At Lucky Saint, we believe the greatest reward of drinking is the social connection, not the alcohol.
We sat down with some of our favourite pubs, bars, and restaurants to understand how they create moments of social connection in their venues.
This week we visited The Barley Mow – recent winners of Best Pub In London – where General Manager George told us more about their approach to hospitality, Casual Excellence…
The Ultimate Pie & Mash Recipe
If you can’t wait to get down to The Barley Mow to taste their fantastic lunch menu, they’ve exclusively given us their Pie & Mash recipe for you to create at home.
The Barley Mow Beef Shin Pie (Best served with mash)
Beef Mix Ingredients (10 portions):
- 75ml – Vegetable Oil
- 750g – Beef Mince
- 750g – Beef Shin
- 250g – Onions
- 3 – Garlic Cloves
- 2 – Picked Sprigs of Thyme
- 25g – English Mustard
- 500ml – Red Wine
- 500ml – Beef Jus
- 500ml – Chicken Stock
- 100ml -Worcestershire Sauce
- 100g – Roasted Bone Marrow
- Salt & Pepper
Method:
Heat the vegetable oil in a heavy-bottomed pan, add the beef shin and brown off, add the mince and cook until browned, add the chopped onions, thyme and garlic, and cook until soft. Add red wine and reduce right down.
Add the mustard, beef jus, chicken stock and Worcestershire sauce. Cook out on
a low temperature for 2-3 hours until reduced & thickened. The beef should be tender. Adjust the seasoning. Add the roast bone marrow and chill.
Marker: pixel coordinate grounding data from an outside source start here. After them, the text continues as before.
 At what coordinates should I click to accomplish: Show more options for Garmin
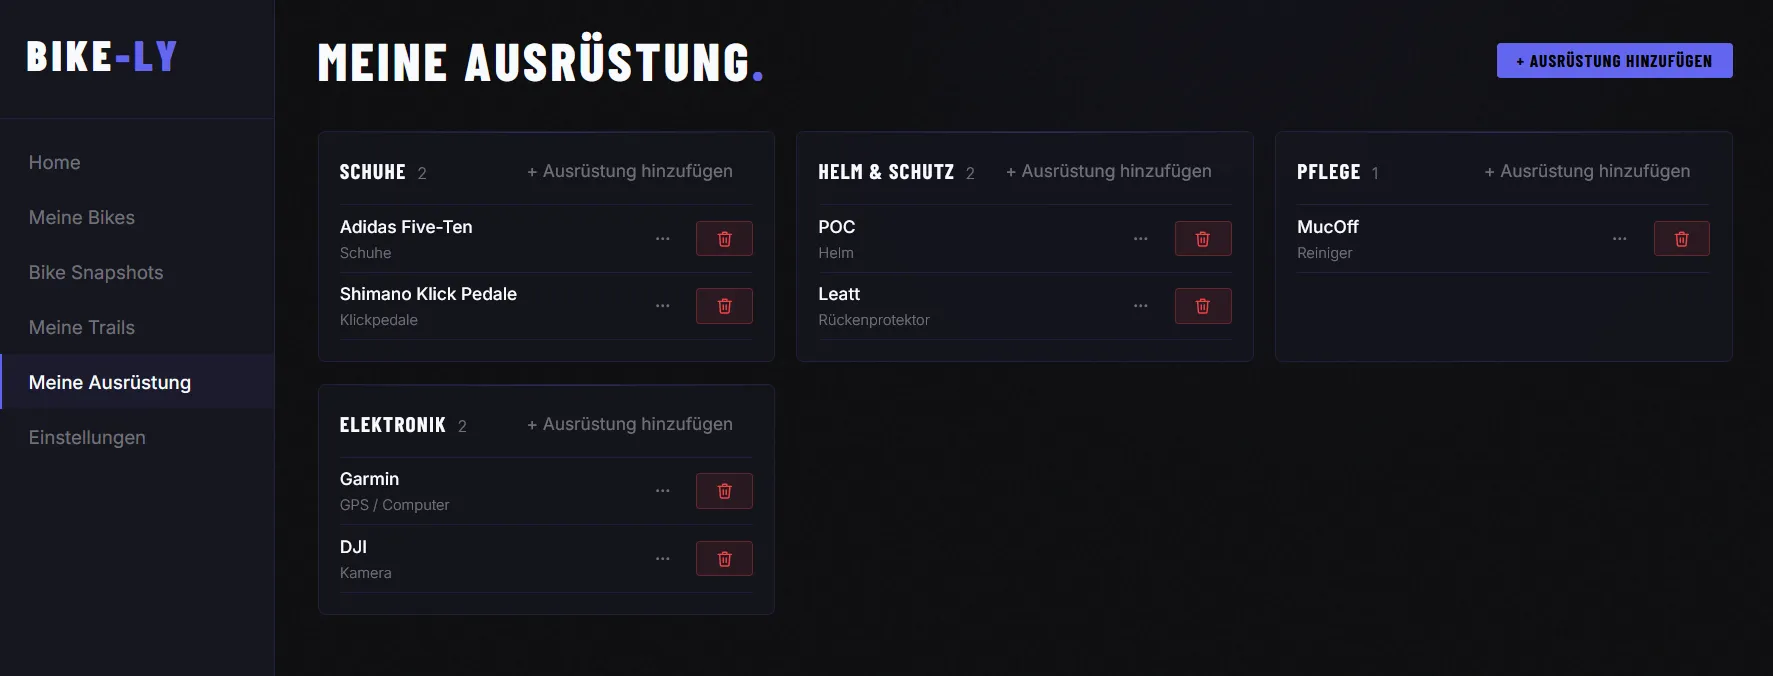pos(662,491)
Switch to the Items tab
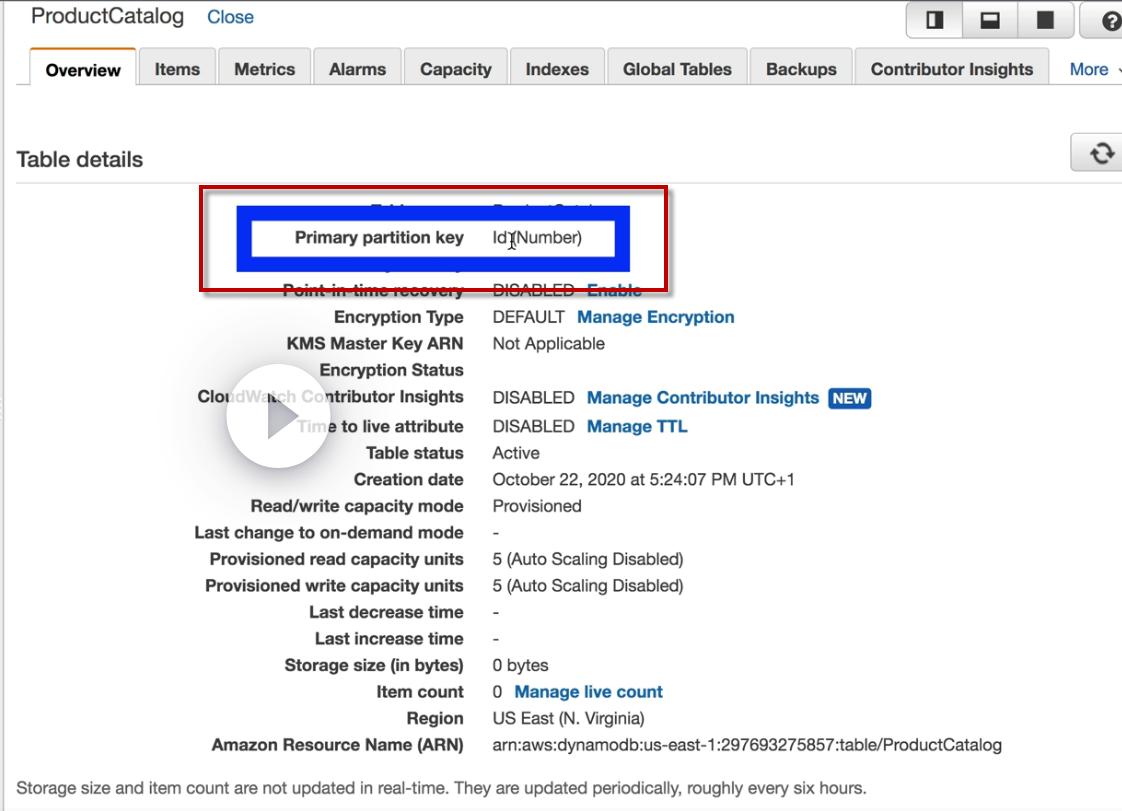1122x811 pixels. pos(177,69)
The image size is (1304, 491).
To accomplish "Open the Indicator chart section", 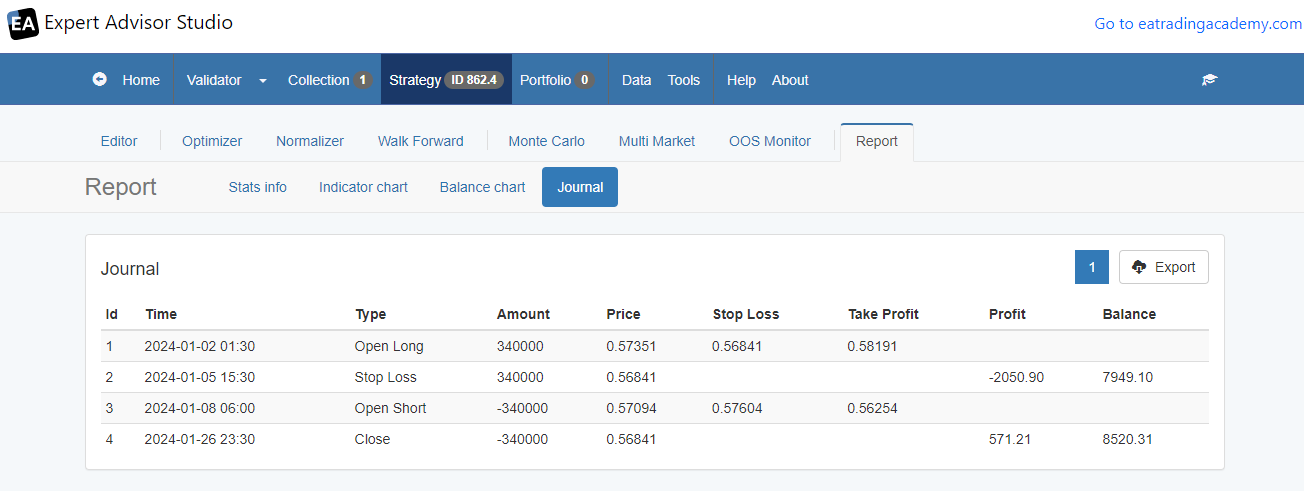I will [364, 187].
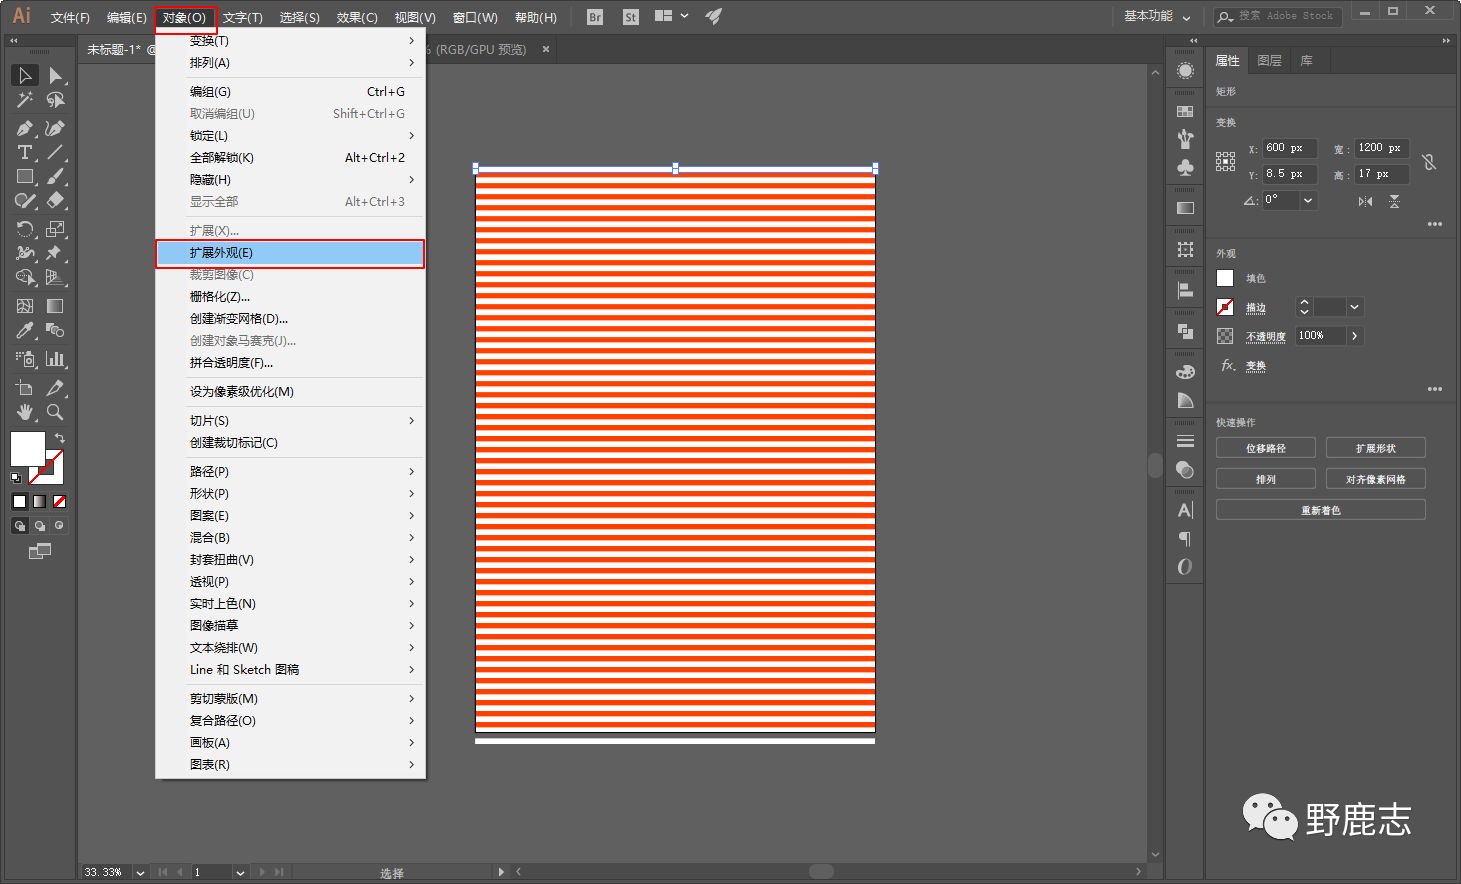Click the 重新着色 button

click(1320, 510)
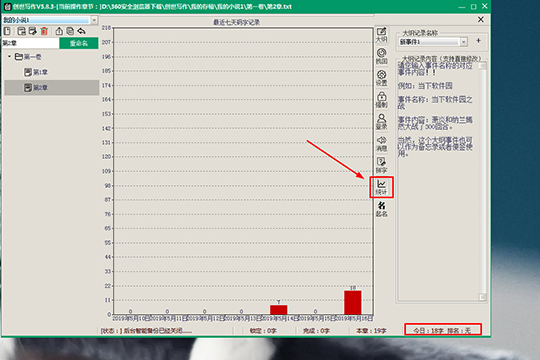Collapse the 第一卷 volume folder

coord(9,56)
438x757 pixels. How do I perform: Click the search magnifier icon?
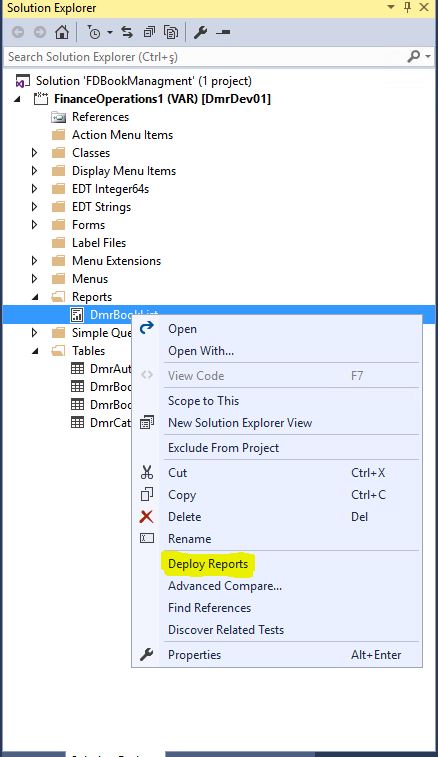click(x=413, y=56)
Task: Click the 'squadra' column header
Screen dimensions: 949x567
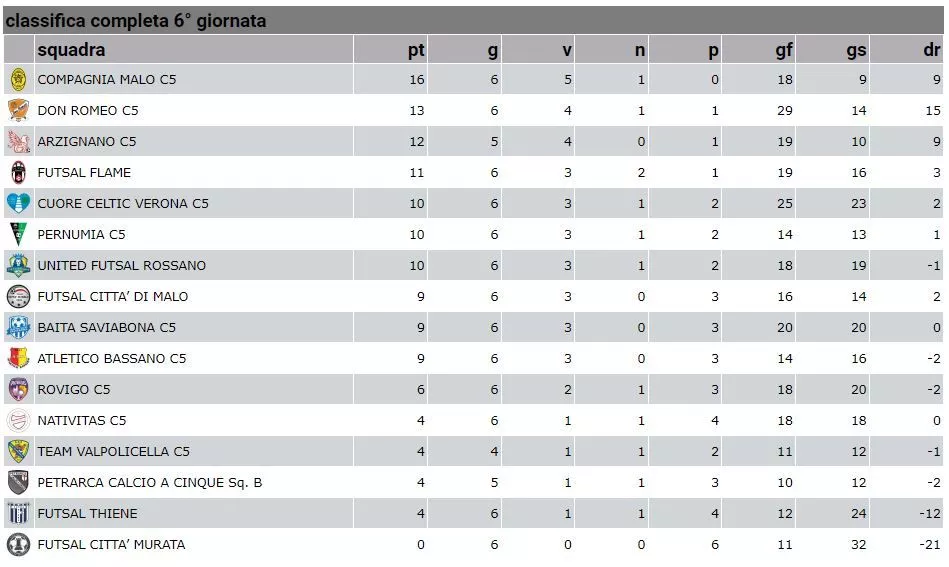Action: (x=71, y=50)
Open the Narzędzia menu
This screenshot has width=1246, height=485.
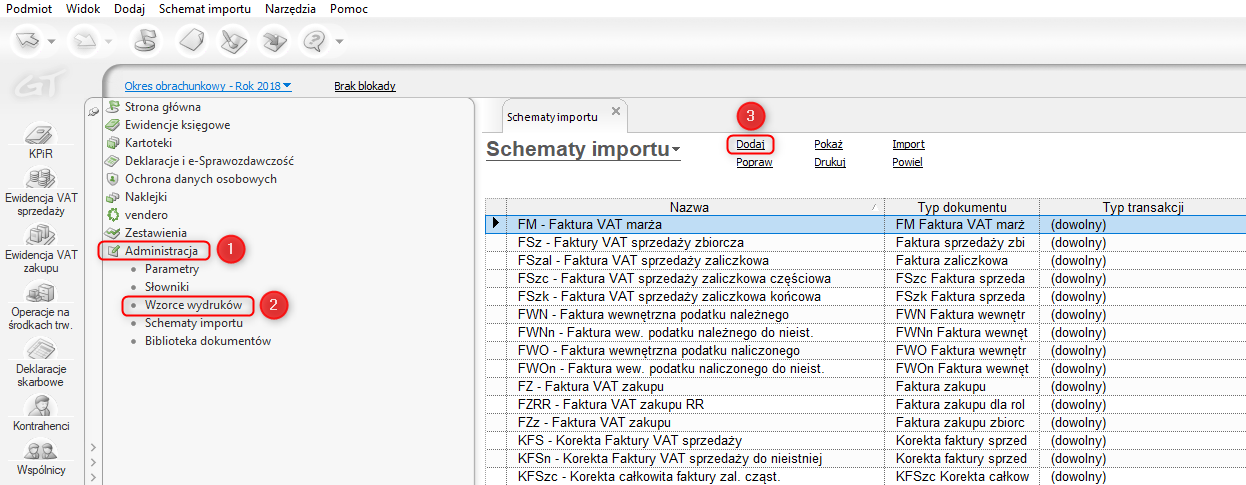coord(290,9)
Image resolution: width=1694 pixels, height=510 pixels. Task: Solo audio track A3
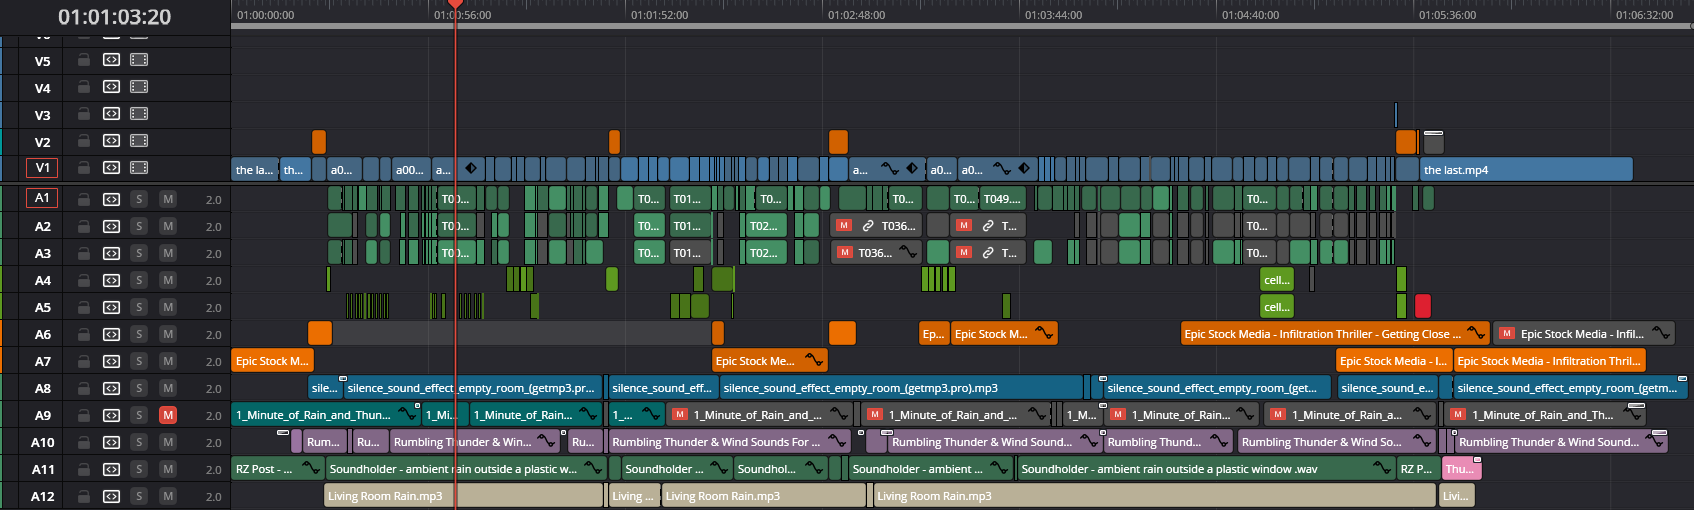click(x=139, y=253)
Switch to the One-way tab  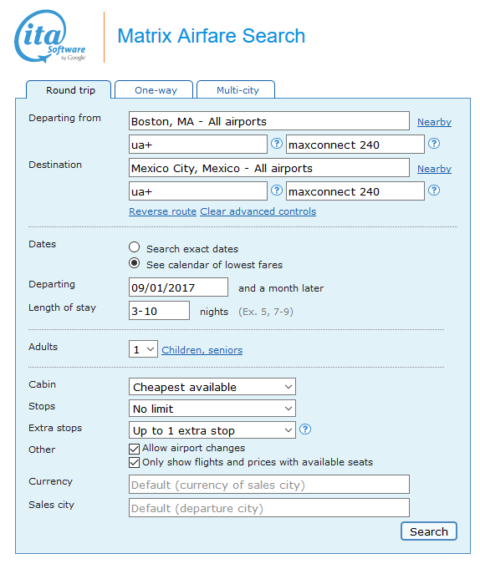click(154, 90)
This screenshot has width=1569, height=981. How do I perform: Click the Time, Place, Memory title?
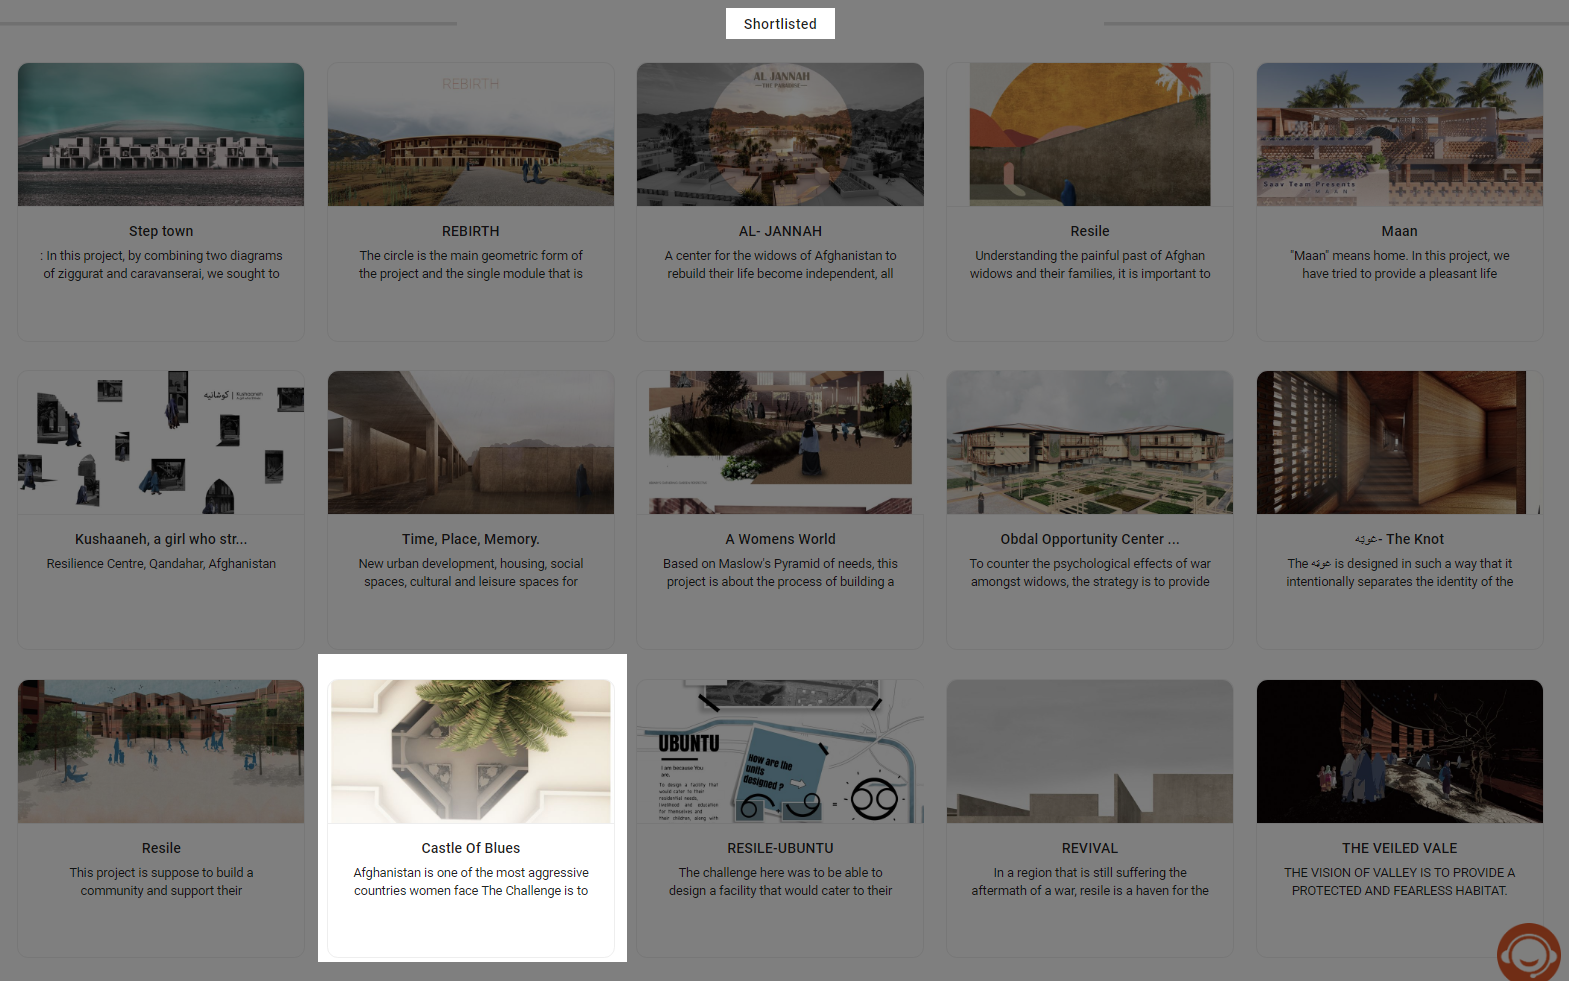pos(470,539)
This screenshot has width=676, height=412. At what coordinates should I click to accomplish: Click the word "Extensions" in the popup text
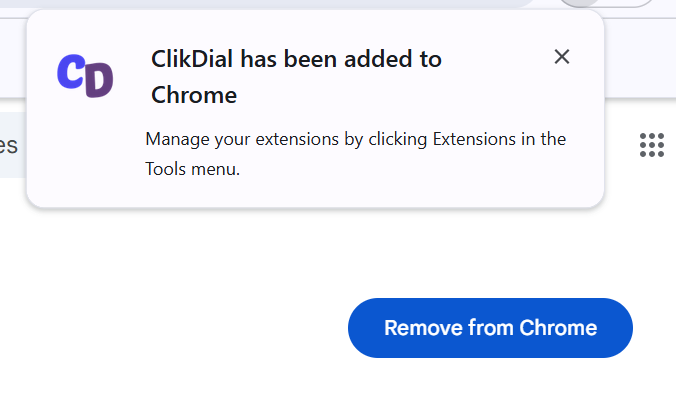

Suet Crust for the Pastry Base:
Ingredients:
- 800g Self-raising flour
- 300g Shredded vegetable Suet
- 300ml Cold Water
- 5g Maldon Salt
Method:
To make the suet crust base, put the self-raising flour, suet and a couple of pinches of salt into a bowl and use your fingers to mix together. Once the mixture represents bread crumbs use the water to pull together and add to your pie tins with the chilled pie mix. Puff pastry lid, and enjoy.